== Segment start ==
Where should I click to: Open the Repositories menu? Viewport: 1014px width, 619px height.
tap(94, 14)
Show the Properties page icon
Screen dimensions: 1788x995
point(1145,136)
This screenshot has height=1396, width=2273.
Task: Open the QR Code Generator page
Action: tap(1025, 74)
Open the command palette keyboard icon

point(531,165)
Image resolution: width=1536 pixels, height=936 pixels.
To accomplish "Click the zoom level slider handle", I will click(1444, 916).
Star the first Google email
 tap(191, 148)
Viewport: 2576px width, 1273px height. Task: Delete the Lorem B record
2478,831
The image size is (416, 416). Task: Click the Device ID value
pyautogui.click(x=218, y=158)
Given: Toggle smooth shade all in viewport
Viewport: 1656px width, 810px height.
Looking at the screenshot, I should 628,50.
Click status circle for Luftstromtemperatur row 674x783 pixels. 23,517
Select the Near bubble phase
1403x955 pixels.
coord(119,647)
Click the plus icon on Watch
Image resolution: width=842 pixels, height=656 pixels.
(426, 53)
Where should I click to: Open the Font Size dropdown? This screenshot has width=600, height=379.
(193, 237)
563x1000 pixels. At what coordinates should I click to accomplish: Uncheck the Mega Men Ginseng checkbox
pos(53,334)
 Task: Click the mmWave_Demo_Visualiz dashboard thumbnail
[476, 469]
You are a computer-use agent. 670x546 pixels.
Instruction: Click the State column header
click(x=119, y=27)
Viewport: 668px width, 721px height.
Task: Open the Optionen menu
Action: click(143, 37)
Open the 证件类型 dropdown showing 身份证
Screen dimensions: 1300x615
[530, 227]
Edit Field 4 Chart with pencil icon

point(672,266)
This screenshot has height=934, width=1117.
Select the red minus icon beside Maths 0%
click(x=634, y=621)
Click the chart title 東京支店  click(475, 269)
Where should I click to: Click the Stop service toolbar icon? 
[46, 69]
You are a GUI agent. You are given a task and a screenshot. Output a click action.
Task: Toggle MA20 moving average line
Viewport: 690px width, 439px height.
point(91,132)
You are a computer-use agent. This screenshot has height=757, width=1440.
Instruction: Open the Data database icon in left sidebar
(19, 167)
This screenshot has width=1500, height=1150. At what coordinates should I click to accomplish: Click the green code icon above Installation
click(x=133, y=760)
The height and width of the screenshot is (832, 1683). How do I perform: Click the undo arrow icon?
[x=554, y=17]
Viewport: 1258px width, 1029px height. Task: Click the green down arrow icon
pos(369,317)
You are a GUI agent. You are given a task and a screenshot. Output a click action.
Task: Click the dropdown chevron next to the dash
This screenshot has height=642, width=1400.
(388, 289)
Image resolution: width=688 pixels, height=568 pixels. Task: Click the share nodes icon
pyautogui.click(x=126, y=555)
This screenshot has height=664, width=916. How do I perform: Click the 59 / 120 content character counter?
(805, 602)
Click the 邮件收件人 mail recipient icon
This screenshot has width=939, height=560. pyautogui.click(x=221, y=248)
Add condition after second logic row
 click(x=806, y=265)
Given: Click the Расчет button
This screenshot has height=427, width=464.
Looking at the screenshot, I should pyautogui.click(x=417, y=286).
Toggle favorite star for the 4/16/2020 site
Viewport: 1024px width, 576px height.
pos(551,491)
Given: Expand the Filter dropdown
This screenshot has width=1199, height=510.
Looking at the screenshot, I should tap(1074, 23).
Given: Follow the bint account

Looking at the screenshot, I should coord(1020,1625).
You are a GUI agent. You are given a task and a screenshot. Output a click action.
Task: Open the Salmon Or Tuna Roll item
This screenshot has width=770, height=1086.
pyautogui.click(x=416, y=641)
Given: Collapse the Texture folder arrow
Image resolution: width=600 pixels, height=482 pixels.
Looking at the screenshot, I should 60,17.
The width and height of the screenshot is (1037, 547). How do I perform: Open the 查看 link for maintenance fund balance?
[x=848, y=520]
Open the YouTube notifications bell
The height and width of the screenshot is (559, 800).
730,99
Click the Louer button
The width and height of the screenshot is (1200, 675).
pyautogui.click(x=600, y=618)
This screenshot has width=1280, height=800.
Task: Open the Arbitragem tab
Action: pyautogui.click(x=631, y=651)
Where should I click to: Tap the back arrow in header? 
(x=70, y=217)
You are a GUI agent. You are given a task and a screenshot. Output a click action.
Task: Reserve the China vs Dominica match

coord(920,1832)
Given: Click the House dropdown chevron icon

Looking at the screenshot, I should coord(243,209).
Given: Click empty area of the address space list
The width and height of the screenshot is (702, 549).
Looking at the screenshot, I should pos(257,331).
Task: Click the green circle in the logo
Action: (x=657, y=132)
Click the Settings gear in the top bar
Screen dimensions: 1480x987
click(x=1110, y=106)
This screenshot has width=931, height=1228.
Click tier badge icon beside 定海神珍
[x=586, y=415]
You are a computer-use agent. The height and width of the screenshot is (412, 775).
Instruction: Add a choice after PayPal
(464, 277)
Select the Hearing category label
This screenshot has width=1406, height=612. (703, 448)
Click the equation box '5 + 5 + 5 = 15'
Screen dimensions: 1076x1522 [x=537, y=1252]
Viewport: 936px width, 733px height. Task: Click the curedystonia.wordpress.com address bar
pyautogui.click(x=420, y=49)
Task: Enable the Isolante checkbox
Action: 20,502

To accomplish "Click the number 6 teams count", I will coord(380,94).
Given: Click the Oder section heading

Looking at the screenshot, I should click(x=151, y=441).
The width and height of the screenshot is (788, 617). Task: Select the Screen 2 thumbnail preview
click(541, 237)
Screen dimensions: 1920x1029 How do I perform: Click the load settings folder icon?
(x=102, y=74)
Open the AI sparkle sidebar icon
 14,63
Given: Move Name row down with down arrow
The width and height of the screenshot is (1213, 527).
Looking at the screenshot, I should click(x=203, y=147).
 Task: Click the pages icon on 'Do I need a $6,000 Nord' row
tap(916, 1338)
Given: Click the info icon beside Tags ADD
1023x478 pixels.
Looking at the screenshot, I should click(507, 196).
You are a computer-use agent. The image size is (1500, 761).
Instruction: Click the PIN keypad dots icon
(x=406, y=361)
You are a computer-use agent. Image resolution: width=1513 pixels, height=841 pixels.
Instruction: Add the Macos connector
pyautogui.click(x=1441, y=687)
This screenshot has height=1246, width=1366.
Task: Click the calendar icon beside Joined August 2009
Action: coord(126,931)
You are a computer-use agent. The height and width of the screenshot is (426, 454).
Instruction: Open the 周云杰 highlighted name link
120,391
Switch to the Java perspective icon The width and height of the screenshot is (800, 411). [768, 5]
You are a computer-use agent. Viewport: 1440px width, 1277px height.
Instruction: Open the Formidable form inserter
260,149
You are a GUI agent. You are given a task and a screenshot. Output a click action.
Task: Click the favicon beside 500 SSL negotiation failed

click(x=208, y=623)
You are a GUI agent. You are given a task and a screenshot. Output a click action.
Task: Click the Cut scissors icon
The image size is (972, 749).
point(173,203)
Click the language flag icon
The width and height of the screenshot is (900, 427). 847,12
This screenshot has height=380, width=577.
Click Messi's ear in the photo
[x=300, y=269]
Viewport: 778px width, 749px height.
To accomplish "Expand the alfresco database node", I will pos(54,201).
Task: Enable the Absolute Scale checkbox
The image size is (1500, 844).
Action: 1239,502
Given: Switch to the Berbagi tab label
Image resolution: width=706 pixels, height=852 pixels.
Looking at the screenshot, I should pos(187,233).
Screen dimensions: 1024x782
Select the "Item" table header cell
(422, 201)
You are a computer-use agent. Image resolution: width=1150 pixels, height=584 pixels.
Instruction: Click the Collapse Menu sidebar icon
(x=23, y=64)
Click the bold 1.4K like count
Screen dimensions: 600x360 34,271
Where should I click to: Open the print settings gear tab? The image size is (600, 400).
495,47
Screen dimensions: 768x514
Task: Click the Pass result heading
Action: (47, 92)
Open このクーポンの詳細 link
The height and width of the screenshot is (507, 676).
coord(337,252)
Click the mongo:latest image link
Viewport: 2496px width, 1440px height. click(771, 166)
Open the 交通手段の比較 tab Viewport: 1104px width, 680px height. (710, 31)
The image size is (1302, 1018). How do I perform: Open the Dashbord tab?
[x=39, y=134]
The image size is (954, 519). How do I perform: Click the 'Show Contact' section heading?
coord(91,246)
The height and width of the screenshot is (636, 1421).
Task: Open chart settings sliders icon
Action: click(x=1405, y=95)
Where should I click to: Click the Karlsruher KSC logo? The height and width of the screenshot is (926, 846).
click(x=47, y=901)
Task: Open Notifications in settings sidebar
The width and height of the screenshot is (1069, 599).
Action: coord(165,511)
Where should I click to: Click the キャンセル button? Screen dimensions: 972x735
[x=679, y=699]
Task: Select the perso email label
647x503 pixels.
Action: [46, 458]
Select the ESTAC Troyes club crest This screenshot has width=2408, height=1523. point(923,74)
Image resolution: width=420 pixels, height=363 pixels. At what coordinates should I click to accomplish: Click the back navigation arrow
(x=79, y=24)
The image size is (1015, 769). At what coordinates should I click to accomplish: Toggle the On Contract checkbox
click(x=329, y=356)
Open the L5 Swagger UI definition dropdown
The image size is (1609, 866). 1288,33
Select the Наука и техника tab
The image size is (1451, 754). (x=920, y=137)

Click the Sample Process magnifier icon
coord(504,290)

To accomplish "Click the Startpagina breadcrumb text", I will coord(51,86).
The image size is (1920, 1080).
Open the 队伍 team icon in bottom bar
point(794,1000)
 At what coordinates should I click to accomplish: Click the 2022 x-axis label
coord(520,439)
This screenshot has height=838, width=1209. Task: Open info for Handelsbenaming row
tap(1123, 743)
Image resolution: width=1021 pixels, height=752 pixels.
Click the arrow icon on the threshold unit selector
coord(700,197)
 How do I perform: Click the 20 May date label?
== Segment end ==
WHAT IS EXPECTED: Set down the lines from the one with "Click the Sample Process magnifier icon" through the end of the data above. Keep each exactly as written and add no other line.

WRITTEN REPLY:
Click the Sample Process magnifier icon
coord(504,290)

To accomplish "Click the Startpagina breadcrumb text", I will coord(51,86).
The image size is (1920, 1080).
Open the 队伍 team icon in bottom bar
point(794,1000)
 At what coordinates should I click to accomplish: Click the 2022 x-axis label
coord(520,439)
This screenshot has height=838, width=1209. Task: Open info for Handelsbenaming row
tap(1123, 743)
Image resolution: width=1021 pixels, height=752 pixels.
Click the arrow icon on the threshold unit selector
coord(700,197)
 How do I perform: Click the 20 May date label?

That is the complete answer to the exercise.